[Saved entries]
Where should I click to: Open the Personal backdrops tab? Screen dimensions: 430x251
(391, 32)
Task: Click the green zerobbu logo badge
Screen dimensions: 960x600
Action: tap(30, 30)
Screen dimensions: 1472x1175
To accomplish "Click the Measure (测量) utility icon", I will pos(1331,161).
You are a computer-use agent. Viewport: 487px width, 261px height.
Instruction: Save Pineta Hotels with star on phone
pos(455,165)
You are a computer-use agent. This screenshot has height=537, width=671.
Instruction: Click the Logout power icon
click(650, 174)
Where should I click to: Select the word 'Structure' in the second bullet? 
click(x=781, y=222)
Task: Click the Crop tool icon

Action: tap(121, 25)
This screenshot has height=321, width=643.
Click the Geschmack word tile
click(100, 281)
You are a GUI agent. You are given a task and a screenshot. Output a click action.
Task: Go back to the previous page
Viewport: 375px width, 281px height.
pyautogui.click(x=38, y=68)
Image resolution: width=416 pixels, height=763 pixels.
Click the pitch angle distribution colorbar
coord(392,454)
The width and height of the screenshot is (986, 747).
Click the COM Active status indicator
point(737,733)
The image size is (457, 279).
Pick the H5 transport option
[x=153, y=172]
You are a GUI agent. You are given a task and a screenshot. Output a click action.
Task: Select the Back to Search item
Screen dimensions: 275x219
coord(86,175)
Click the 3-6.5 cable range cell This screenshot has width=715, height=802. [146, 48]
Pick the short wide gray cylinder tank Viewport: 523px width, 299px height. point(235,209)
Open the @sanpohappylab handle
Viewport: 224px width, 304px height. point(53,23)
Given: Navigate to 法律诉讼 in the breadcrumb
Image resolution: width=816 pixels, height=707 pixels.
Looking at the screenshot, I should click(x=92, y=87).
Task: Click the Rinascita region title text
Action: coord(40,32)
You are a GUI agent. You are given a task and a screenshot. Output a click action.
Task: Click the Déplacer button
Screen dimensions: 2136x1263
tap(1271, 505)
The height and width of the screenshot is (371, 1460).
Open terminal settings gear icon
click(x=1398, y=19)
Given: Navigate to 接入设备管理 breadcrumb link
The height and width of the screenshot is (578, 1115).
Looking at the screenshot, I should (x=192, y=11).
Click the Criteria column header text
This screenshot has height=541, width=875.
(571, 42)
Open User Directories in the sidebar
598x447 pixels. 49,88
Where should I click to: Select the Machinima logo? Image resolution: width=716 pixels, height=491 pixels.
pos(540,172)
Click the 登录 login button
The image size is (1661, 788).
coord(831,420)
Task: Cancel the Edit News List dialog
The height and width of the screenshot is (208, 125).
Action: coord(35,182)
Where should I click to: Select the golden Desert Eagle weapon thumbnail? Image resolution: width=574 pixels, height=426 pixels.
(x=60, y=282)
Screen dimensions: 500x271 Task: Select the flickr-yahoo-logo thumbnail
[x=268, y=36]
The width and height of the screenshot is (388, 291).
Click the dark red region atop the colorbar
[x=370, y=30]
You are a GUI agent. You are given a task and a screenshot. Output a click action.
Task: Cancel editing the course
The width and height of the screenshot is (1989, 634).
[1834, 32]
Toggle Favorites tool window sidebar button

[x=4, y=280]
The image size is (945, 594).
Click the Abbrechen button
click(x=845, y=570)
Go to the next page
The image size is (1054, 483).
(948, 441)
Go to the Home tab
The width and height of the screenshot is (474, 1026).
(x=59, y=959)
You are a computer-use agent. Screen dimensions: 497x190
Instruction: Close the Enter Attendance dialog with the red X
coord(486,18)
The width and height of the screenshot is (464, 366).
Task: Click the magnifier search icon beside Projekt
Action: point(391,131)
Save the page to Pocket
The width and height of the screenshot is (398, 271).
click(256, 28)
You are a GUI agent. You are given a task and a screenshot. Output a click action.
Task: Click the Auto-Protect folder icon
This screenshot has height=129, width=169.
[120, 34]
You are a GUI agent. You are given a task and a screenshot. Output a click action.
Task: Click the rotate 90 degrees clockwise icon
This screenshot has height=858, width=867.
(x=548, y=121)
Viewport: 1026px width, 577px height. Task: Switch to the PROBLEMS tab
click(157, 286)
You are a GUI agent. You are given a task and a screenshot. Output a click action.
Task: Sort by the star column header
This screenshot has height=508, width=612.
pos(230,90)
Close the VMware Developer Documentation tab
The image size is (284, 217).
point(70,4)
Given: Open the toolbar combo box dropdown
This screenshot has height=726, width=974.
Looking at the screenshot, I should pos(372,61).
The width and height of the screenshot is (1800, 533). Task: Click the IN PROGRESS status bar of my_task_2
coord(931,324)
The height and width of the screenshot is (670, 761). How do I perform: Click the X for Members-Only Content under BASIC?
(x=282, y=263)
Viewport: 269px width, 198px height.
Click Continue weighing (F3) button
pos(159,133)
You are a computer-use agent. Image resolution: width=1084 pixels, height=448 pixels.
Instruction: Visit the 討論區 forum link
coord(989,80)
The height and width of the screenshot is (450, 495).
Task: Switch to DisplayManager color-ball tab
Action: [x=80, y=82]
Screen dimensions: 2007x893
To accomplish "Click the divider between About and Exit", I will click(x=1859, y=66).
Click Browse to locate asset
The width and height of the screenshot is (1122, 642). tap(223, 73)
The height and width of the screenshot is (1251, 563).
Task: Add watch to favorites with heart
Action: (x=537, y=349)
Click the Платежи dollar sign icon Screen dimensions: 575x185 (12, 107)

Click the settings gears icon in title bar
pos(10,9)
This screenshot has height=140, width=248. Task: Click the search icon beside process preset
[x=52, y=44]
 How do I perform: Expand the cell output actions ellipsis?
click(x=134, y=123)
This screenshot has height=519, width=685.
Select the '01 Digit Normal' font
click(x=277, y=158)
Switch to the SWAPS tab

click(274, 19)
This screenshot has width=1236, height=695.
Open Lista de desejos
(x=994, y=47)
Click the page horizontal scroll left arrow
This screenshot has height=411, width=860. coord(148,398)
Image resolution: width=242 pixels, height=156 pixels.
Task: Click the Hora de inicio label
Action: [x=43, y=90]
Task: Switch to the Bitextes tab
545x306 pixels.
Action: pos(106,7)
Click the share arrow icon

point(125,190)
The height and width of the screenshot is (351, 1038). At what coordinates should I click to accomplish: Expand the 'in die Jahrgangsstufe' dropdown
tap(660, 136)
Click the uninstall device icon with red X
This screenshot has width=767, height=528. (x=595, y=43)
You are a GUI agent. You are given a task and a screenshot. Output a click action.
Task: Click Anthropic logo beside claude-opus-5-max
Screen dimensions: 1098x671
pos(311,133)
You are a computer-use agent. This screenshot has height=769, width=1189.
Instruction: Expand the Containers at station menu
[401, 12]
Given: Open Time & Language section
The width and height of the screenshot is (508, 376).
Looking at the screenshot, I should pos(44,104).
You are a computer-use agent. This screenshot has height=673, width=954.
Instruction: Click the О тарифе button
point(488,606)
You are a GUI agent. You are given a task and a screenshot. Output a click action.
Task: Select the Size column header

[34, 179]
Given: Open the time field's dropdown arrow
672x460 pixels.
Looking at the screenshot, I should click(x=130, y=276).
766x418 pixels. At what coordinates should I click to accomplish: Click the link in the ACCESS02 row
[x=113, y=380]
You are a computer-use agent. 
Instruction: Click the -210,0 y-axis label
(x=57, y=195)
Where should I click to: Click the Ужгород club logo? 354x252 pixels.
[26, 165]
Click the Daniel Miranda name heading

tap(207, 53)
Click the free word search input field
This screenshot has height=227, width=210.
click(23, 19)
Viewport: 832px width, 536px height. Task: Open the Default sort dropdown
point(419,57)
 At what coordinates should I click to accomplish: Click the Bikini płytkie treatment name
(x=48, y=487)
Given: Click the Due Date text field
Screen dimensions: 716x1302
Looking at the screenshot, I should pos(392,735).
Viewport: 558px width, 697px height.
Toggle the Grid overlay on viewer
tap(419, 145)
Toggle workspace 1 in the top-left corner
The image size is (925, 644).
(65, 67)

▶ [Task description]
Look through the data above and return exactly the lines from the one that contains "Click the Daniel Miranda name heading" to the one that contains "Given: Click the Due Date text field", inclusive, with nothing else.

▶ [Written answer]
Click the Daniel Miranda name heading

tap(207, 53)
Click the free word search input field
This screenshot has height=227, width=210.
click(23, 19)
Viewport: 832px width, 536px height. Task: Open the Default sort dropdown
point(419,57)
 At what coordinates should I click to accomplish: Click the Bikini płytkie treatment name
(x=48, y=487)
Given: Click the Due Date text field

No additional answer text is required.